**Metin:**
■ ■ ■ ■ ■

Duran Anelka'yı hatırlattı

"Gözler Jhon Duran'daydı; kaçınılmaz olarak. "Ne gol attı ama" dedirtti. Bağlantı oyununda istekli kaldı. İlk golünü atarken de oyunu kurdu. Neredeyse sıfırdan, topu kalecinin başının üstünden tavana asması, inanılmaz."

Al-İttihad maçı bittiğinde, Fenerbahçe'nin hazırlık sürecinin neler vadettiğine dair fikirlerimiz keskinleşti. Öncelikle takımda kondisyon ile ilgili hiçbir sorun yok. Neredeyse tüm oyuncular iyi durumdalar, sahada diri kalıyorlar ve vücut dilleri çok pozitif. İkincisi; üç maçı tek gol yiyerek tamamladılar. En iddialı pozisyonu son maçta Benzema'ya verdiler, İrfan Can kurtardı. Rakiplerine kaleyi göstermeden oynuyorlar... Üçüncüsü; 4-0'ın keyfi bir tarafa, oyunun karakteri önemliydi. Önde bastılar, topu rakibe verip kendi sahalarına çekilmediler, stoperler eşleştikleri adamlara rakip sahada da bastılar ve oyun kurulumu ve "oyun hızı" için pas seçeneklerini arttırıp, saha içinde boş alanlar yarattılar. Özellikle de kanatlar için. Geçen sezonun "mülayim" oyunu ile Al-İttihad maçının felsefesi birbirine uymuyor. Mourinho'nun içine "Jesus ruhu" mu kaçtı diye de düşünülebilir. Yeni yardımcılar, Portekiz kafasının antrenmanlara geri dönmesi, yüksek nabızlı idmanların artması, "Fenerbahçe gibi oynayan" takım mesajını veriyor. Hayırlı olsun...

■ ■ ■ ■ ■

**Öğe listesi:**
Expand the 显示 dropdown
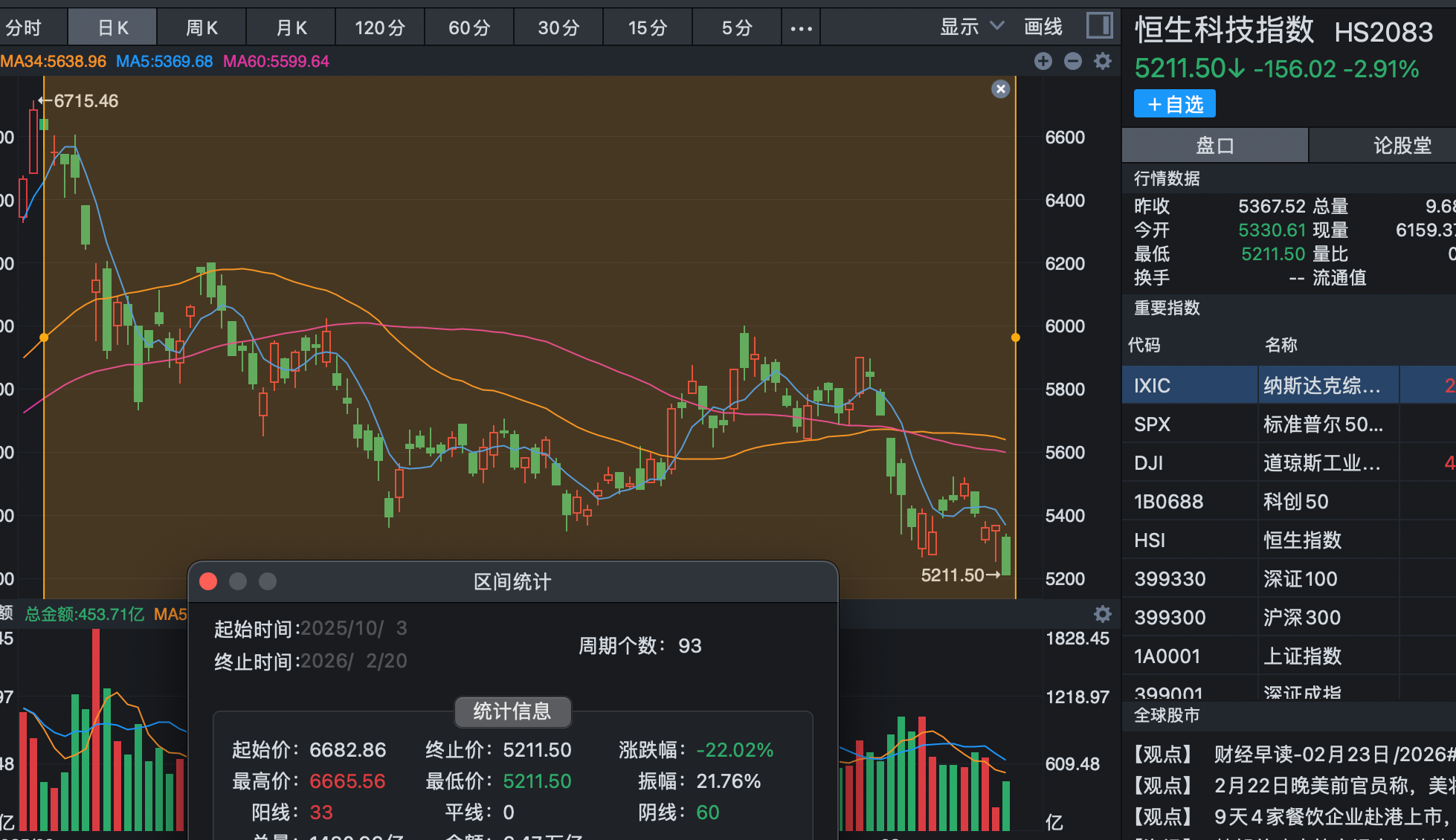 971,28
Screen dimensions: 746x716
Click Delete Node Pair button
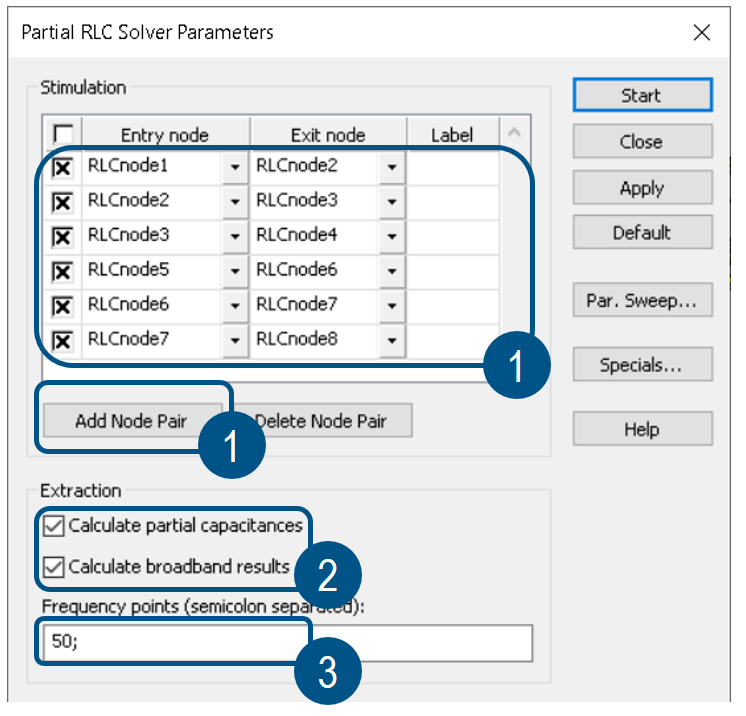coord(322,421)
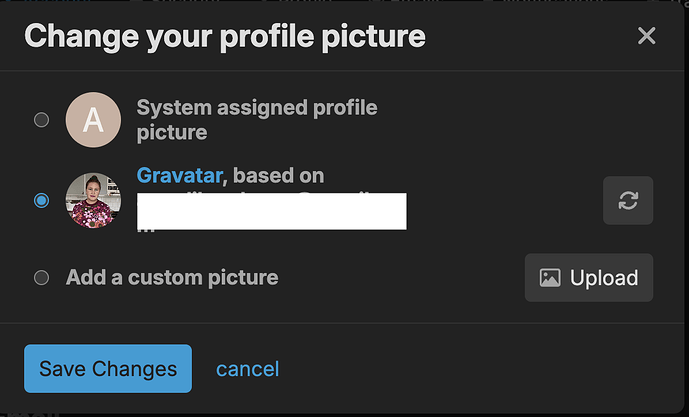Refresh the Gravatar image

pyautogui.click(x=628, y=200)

■ ■ ■ ■ ■

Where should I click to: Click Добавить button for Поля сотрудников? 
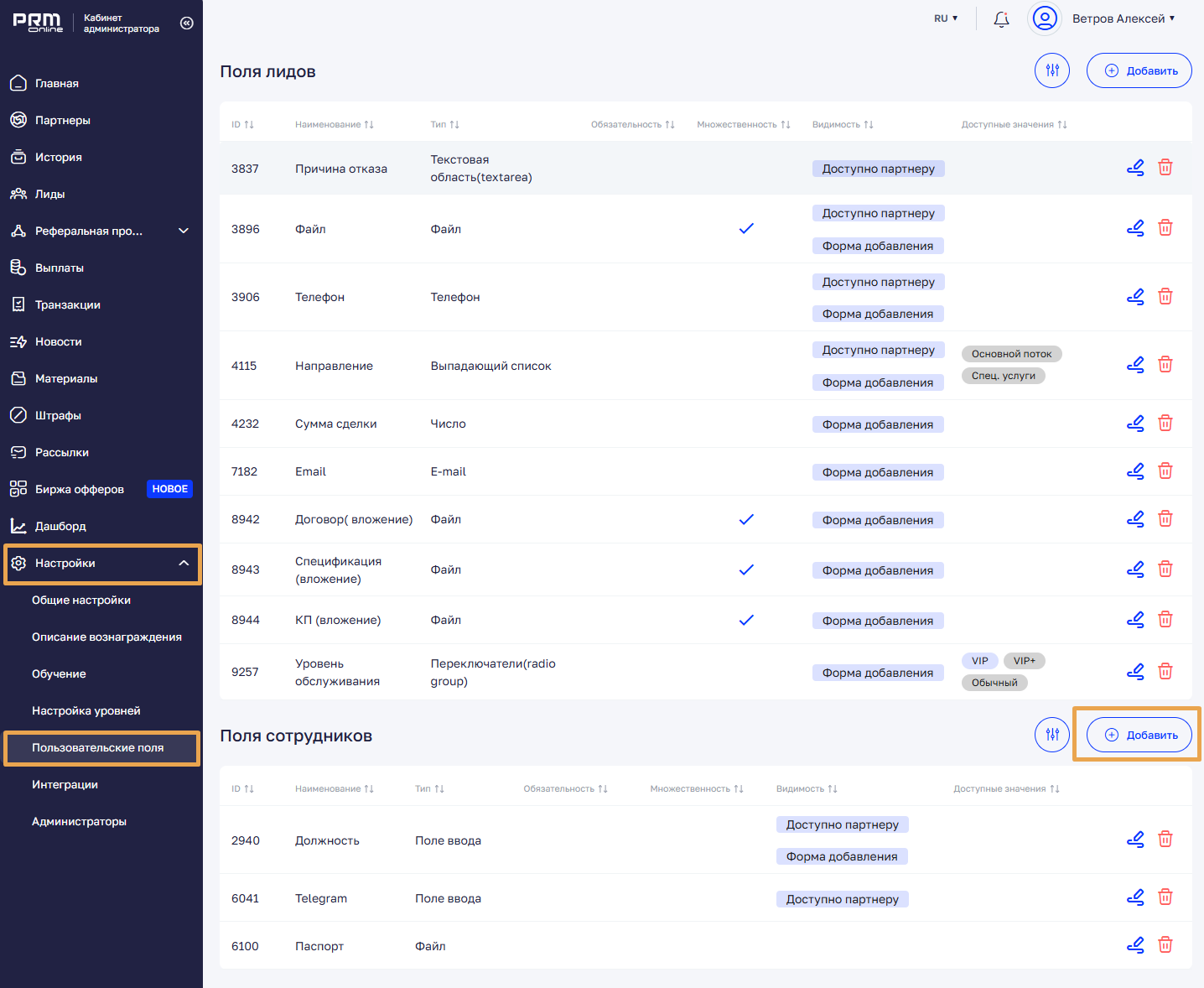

■ ■ ■ ■ ■

**Verilen görev:**
Metne göre aşağıdaki soruları yanıtlayın:
1. Fenerbahçe, Al-İttihad maçını hangi skorla kazandı?
2. Fenerbahçe üç maçı kaç gol yiyerek tamamladı?
3. Son maçta Benzema'ya verilen en iddialı pozisyonda kim kurtarış yaptı?

**Görev yanıtı:**
1. Fenerbahçe, Al-İttihad maçını 4-0 kazandı.
2. Fenerbahçe üç maçı tek gol yiyerek tamamladı.
3. Kurtarışı İrfan Can yaptı.